Human papillomaviruses and breast cancer: A systematic review and meta‑analysis

    • Charalampos Karachalios
    • Stamatios Petousis
    • Chrysoula Margioula‑Siarkou
    • Konstantinos Dinas
  • Published online on: December 22, 2023
  • Article Number: 75
  © Karachalios et al. This is an open access article distributed under the terms of Creative Commons Attribution License.

Breast cancer (BC) is the leading malignancy worldwide. The association between human papillomavirus (HPV) and BC is debatable. The present systematic review and meta‑analysis aimed to assess the prevalence of HPV DNA in malignant breast tumors. An extensive search of the PubMed and SCOPUS databases was carried out for case‑control studies published between January 1, 2003 and January 7, 2023, which compared HPV DNA detection in breast tissue specimens of female patients with BC and women with absent or benign breast disorders. Once the initial title/abstract screening was completed by two independent investigators, the full texts of the included studies from that stage were reviewed by the aforementioned investigators to determine if they should be included in the present study. Data extraction was independently conducted by two investigators. A third investigator was consulted to resolve disagreements through free discussion. MedCalc was used for quantitative synthesis. The significance of association was estimated by pooled odds ratios (ORs) with 95% confidence intervals (CIs) calculated using the random‑effects model. A total of 23 primary studies, including 3,243 subjects (2,027 patients and 1,216 controls), were eligible for quantitative analysis. HPV prevalence in patients with BC and controls was 21.95 and 8.96%, respectively. The prevalence of HPV differed significantly between the two groups (OR 3.83; 95% CI 2.03‑7.25; P<0.01). Heterogeneity among studies was quantified using the I2 index which was 69.57% (95% CI 51.89‑80.75). The risk of bias was assessed using an appropriate tool contributed by the CLARITY Group at McMaster University. Seven studies had a low risk of bias, 15 studies had a moderate risk of bias and only one study had a serious risk of bias. These results reinforce the hypothesis that HPV is involved in BC development and progression, indicating a possible role of HPV vaccination in BC prevention.


Breast cancer (BC) is globally considered as a marked disease burden (1). It is not only the most prevalent, accounting for one third of cancer cases in female patients, but the breast is also the malignancy site associated with the majority of cancer-related deaths in developed and developing countries (24). BC incidence rates have steadily increased internationally over the last 10 years by ~20% (4,5). According to the Global Cancer Observatory of the International Agency for Research on Cancer of the World Health Organization, a total of 2,261,419 new BC cases were newly diagnosed in 2020, and a total of 684,996 deaths were attributed to BC. Among neoplastic diseases, the incidence of BC ranked 1st worldwide, even surpassing that of lung cancer (2,206,771 new cases in 2020) (6).

A vast variety of genetic, environmental and lifestyle parameters have been described over time as possible risk factors which likely contribute to mammary gland tumorigenesis (7,8).

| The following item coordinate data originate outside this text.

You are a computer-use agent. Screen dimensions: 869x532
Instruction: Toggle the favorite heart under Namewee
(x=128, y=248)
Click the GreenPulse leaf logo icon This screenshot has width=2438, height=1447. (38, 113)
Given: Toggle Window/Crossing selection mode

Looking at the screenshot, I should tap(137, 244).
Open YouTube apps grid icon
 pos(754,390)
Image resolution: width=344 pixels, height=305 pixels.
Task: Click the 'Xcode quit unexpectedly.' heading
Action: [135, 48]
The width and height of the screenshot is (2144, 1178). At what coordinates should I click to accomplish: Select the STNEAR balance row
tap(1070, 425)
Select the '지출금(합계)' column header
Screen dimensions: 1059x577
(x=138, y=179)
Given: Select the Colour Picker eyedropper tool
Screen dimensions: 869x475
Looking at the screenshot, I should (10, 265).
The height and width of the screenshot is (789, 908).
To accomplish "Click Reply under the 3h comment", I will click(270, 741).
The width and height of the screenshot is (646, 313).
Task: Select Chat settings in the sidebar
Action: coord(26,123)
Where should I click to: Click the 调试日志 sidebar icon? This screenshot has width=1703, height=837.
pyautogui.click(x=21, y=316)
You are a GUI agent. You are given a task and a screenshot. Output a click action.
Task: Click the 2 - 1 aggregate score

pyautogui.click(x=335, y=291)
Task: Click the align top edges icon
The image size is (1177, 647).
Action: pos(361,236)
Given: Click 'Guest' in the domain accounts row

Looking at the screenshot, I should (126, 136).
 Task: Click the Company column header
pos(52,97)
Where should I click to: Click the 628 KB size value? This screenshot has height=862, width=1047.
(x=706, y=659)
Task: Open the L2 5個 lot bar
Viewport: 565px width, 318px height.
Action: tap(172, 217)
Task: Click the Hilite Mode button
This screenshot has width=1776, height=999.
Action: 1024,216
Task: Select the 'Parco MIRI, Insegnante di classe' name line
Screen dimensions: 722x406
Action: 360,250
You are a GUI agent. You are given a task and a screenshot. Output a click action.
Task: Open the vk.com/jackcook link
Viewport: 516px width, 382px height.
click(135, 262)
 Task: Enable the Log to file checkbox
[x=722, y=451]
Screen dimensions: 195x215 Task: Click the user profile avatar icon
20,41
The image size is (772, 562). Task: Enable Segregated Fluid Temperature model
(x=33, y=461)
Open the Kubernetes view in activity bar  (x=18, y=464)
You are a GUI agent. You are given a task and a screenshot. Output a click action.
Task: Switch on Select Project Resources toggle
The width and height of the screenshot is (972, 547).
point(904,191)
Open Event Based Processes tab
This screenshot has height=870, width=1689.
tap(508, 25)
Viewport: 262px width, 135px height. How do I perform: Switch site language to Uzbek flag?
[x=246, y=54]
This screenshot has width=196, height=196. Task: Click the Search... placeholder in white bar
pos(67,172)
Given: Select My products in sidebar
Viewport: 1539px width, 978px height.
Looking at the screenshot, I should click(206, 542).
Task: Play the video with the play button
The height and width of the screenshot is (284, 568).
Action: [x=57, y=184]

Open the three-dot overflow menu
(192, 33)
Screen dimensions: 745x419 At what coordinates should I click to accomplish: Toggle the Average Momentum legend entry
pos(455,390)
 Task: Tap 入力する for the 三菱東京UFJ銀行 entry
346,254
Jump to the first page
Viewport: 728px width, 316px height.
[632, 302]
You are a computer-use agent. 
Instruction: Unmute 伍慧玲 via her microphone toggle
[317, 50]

Viral etiology of breast carcinoma has been addressed in numerous studies, but still remains controversial (9). Several viruses, including bovine leukemia virus, Kaposi's sarcoma-associated herpesvirus, Epstein-Barr virus (EBV), mouse mammary tumor virus (MMTV), simian vacuolating virus 40 (10), human mammary tumor virus (11), cytomegalovirus (CMV) (12), herpes simplex virus-1 (HSV), human herpes virus type-8 (13) have been regarded as potential breast oncogenic factors a number of years ago. In 1944, the discovery that MMTV caused BC in mice led researchers to investigate a possible viral contribution to BC (14). In 1990, it was reported that HPVs are capable of immortalizing healthy mammary epithelial cells and decrease their need on growth factors (15). Since Di Lonardo first demonstrated in 1992 the potential relationship between HPV infection and BC by detecting HPV-16 DNA in ~30% of breast and lymph node samples (16), an increasing number of studies have reported the detection of HPV DNA in patients with BC (4,1719). HPV+ breast tumors exhibit more aggressive characteristics than HPVbreast tumors, such as occurring at younger age, having a higher grade of malignancy, showing an estrogen receptorstatus and having a higher Ki67 index (20).

The current published literature on HPV types and BC is divergent, as the prevalence of HPV infection in BC specimens varies (range, 0–86.21%) (5,21). The study designs, population differences and HPV detection techniques chosen are variable, and thus, provide inconsistent results (15). The purpose of the present systematic review and meta-analysis was to address the prevalence of HPV DNA in BC tissues compared with that in healthy and benign mammary specimens obtained from controls, thus determining the possible association between HPV infection and breast tumorigenesis.

Materials and methods

Data sources and search strategy

PubMed ( and SCOPUS ( databases were searched for published, full-text English journal articles including case-control studies of >19 years of age, adult female individuals published between January, 1 2003 and January, 7 2023 and which evaluated the association between HPV DNA and BC. Relevant studies were identified using combinations of the terms ‘HPV’ or ‘human papillomavirus’ in combination with ‘breast cancer’, ‘breast carcinoma’ or ‘mammary carcinoma’. The reference lists of pertinent articles were further manually searched for potentially eligible studies. The ‘Related Citations’ tool in PubMed was also applied whenever a suitable article was included. The exact search strings for every database can be found in Data SI. The search was designed using the Systematic Review Accelerator (22). The present systematic review was conducted in compliance with the Preferred Reporting Items for Systematic Reviews and Meta-Analysis (PRISMA) guidelines (23).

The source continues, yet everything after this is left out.